§ **Work to complete**
The response should contain only those lines of the entries below that include the string "Select".

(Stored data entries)
#####

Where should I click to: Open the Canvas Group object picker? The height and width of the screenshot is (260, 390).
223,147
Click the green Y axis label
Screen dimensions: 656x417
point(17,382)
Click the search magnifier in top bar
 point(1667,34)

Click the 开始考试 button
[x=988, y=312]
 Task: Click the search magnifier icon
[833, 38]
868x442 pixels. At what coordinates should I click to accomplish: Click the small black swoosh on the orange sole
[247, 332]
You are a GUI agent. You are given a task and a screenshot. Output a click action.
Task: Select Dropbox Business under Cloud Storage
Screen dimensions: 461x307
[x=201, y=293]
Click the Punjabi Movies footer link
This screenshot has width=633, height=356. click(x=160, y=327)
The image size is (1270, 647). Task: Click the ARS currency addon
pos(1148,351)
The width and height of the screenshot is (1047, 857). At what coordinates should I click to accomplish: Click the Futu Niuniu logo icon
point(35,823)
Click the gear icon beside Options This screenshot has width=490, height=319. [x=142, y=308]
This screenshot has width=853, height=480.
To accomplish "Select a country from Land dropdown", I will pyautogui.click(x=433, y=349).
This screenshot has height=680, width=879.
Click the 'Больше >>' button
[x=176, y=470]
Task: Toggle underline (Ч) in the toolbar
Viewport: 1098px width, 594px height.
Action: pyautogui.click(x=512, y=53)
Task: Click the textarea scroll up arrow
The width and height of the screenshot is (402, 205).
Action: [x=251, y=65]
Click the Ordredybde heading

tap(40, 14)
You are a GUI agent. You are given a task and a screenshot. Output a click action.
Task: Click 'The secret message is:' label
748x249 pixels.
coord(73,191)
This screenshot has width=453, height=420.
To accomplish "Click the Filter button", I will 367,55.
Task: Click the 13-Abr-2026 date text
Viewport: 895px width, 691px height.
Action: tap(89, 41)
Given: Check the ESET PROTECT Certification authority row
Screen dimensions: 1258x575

#####

§ **Result for this task**
Task: Select Dropbox Business under Cloud Storage
To accomplish "Select a country from Land dropdown", I will pyautogui.click(x=433, y=349).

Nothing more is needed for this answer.